= Veeru Kohli =

Pakistani human rights activist

Veeru Kohli (1964-2023) was a Pakistani bonded labor and human rights activist. She was known for starting to campaign against slavery after twenty years of living in bondage herself.

==Personal life==
She was born to a poor Hindu Kori Scheduled Caste agricultural labourer's family in Allahdino Shah village in Jhuddo, Sindh province, and was married at the age of 16 into a family bonded to their landlord. She died a widow and left 11 children. Her name is sometimes written as Veero Kohli. She died on 31st Oct 2023

==Campaigning==

In 2013, she ran as an independent candidate in the Hyderabad provincial elections.
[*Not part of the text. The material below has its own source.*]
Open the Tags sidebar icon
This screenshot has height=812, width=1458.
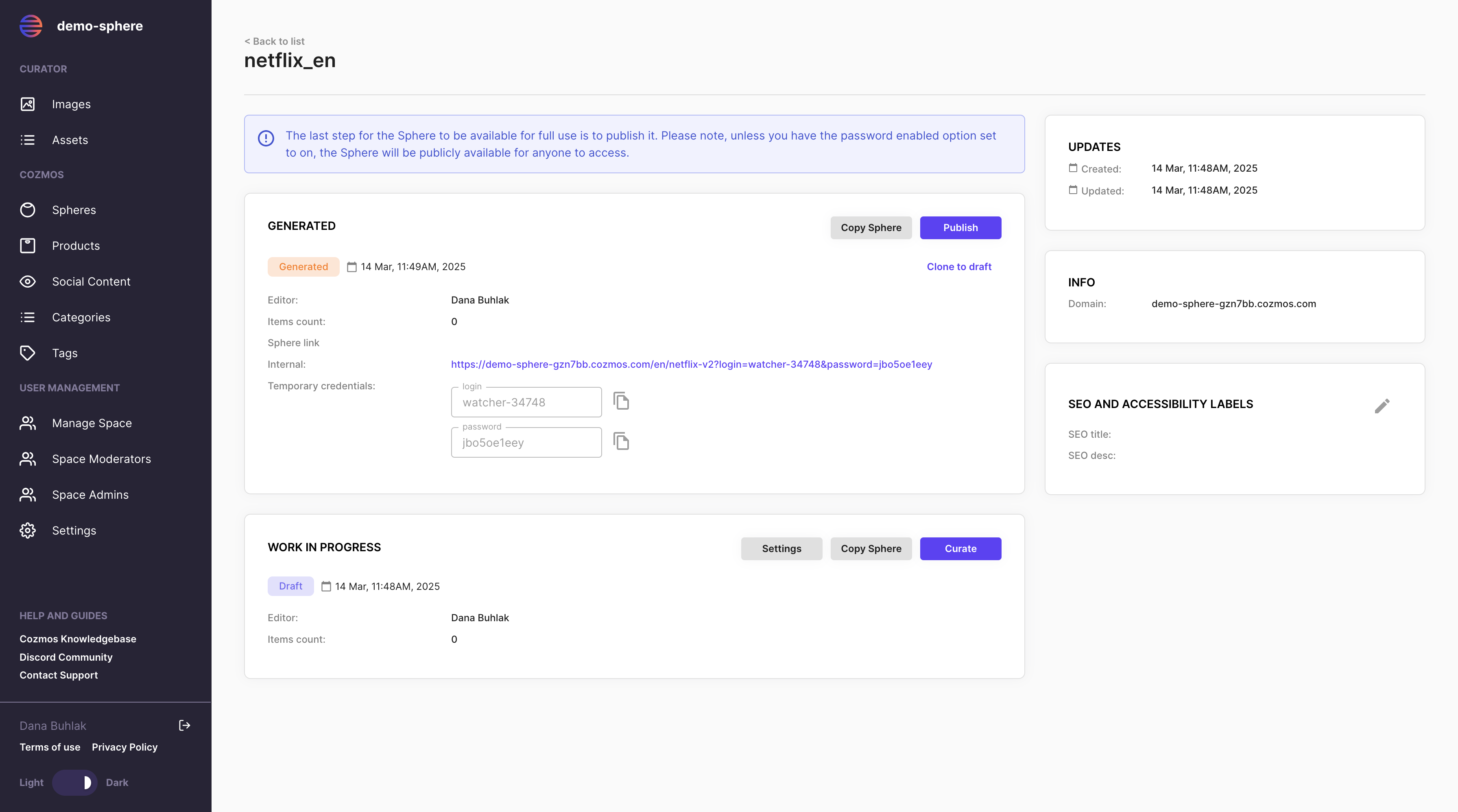click(x=28, y=353)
She had previously been a slave in southern Pakistan but escaped her captors.

After being forced back into bondage and suffering beatings she stood up to the authorities and gained her freedom, with help from the Human Rights Commission of Pakistan in Hyderabad. Her experiences inspired her to campaign for freedom for others. This meant she, as a Saraiki speaker, had to learn Urdu to enable her to communicate with a wide range of people. Oxfam have helped her promote her ideas and develop her confidence.

In 2009 she was given the Frederick Douglass Freedom Award by the Free the Slaves organisation.

==Azad Nagar==
Azad Nagar is the settlement that Veeru Kohli built with help from a local NGO Green Rural Development Organization (GRDO) and Action Aid in 2006. It was planned as a place where freed bonded labourers would live temporarily as they began their new lives. It has 310 families over 4.5 hectares of land. Most of the residents are Hindu.